A spot of light:
One of the less agreeable exchanges I have had was several years ago when a friend blurted out, “You want to see us all live in little agrarian villages.”

I said, “Not really, but even that would have its advantages.”

“But that’s what Hitler promised.”

I did not resort to physical violence.  I did point out that I had seen a propaganda film from that era suggesting as much, but in fact what Hitler did was knit Germany together with rail and autobahn to create his best approximation of a national society.  Killing those he thought wouldn’t fit in was atrocious, but he kept that secret.  In other words, he was lying.  Lying was not the worst thing he did, but you ought to keep straight what was lie and what was reality. 

I have since noticed that such propaganda no longer flickers on my TV.  I have the hunch somebody doesn’t like the idea and some might be rather attracted to it.  That’s probably just my paranoia whispering.

But this month there is an article In NATIONAL GEOGRAPHIC (Brook Larmer Medieval Mountain Hideaway NATIONAL GEOGRAPHIC vol. 226 no. 4 October 2014 page 78) showcasing a little group of villages in the Caucasus mountains that are the last to maintain a European medieval culture. 

In a melancholy sort of way it reminds me of a forest my college biology professor told us about that was a little park in Poland.  The trees were enormous.  The ground was mossy.  Little Przewalski horses – we used to call them Dawn Age horses – peered among the massive trunks.  The foliage above was so dense there was no undergrowth and the silence was as that of a cathedral.  You could not enter except with a designated guide, and if you kicked over a bit of turf or even raised you voice you would be escorted out and asked never to return.

Those trees would have served to heat many a freezing Siberian home, but the communists forbad one limb to be snapped while the forest was under communist control.  Prior to that, Germany had controlled the place.  The wood would have yielded a lot of methyl alcohol, which of course was a kind of fuel that the Third Reich was dying without, but the Nazi’s forbad it; better to lose.  That little grove was the last untouched bit of the virgin forest that had once extended across Europe from the Mediterranean to the Arctic. 

I looked it up recently.  The Dawn Age horses are gone; those ones had come from Mongolia, so of course it was easy to demand that they be got rid of.  And there are few large trees left.  The place is managed now with “modern forestry technique,” which of course means cutting all but the young fast growing trees.  Capitalism has destroyed what its socialist arch rivals guarded.  I wondered how long the villages would last.

But according to the article, which is hauntingly beautiful, things aren’t so bad there.  Many have left in recent years but many hanker to return.  The language is almost gone, but at least a few still care.  The old music and traditions are preserved mostly by the young.  The article is very upbeat and optimistic for their future.

I hope that’s right.  If you get a chance, read it.

PROBLEM TO WORK ON:
Please write out, word for word, the part of the post above starting at "I have since" and ending at "European medieval culture.".

PROVIDED INFORMATION:
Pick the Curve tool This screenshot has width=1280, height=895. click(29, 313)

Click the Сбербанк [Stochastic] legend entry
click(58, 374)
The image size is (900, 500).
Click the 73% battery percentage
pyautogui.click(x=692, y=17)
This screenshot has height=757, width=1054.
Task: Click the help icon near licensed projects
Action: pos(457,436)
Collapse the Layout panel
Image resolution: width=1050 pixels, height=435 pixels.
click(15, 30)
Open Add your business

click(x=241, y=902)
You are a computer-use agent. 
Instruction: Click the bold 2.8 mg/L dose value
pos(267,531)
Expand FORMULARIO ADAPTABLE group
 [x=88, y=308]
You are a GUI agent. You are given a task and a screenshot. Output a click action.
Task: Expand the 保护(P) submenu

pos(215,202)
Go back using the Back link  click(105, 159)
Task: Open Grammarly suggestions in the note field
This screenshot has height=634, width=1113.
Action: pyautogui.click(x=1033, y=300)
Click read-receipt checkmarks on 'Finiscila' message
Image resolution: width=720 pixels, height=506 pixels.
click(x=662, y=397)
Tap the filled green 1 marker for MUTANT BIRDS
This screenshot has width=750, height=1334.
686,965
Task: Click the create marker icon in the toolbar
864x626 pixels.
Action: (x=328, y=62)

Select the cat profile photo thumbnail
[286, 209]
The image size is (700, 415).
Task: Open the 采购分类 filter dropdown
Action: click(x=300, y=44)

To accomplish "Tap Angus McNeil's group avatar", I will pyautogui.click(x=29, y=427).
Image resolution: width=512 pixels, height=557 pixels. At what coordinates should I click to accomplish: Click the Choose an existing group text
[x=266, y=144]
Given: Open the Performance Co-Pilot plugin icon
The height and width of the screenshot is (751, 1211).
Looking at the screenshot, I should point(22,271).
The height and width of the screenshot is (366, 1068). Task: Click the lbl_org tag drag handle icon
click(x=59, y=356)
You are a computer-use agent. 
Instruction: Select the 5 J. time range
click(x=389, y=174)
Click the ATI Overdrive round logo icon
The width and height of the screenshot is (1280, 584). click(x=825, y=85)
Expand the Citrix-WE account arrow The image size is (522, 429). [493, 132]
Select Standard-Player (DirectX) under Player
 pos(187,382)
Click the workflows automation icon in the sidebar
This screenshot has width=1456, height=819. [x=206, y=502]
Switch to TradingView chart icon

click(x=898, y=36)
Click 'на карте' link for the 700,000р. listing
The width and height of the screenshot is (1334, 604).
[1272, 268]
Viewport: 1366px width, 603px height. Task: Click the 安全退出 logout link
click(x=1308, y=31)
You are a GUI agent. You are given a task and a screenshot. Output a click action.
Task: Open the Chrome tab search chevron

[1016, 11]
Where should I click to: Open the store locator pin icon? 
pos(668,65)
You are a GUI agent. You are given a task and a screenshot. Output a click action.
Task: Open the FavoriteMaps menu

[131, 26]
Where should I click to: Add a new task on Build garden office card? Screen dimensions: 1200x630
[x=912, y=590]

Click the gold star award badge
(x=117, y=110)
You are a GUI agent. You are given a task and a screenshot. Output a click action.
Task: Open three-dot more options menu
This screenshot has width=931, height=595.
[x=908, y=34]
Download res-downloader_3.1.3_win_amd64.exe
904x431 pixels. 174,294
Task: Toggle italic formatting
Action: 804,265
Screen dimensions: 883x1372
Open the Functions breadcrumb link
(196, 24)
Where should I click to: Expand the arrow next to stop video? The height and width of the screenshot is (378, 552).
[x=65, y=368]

TASK RESULT:
I have since noticed that such propaganda no longer flickers on my TV.  I have the hunch somebody doesn’t like the idea and some might be rather attracted to it.  That’s probably just my paranoia whispering.

But this month there is an article In NATIONAL GEOGRAPHIC (Brook Larmer Medieval Mountain Hideaway NATIONAL GEOGRAPHIC vol. 226 no. 4 October 2014 page 78) showcasing a little group of villages in the Caucasus mountains that are the last to maintain a European medieval culture.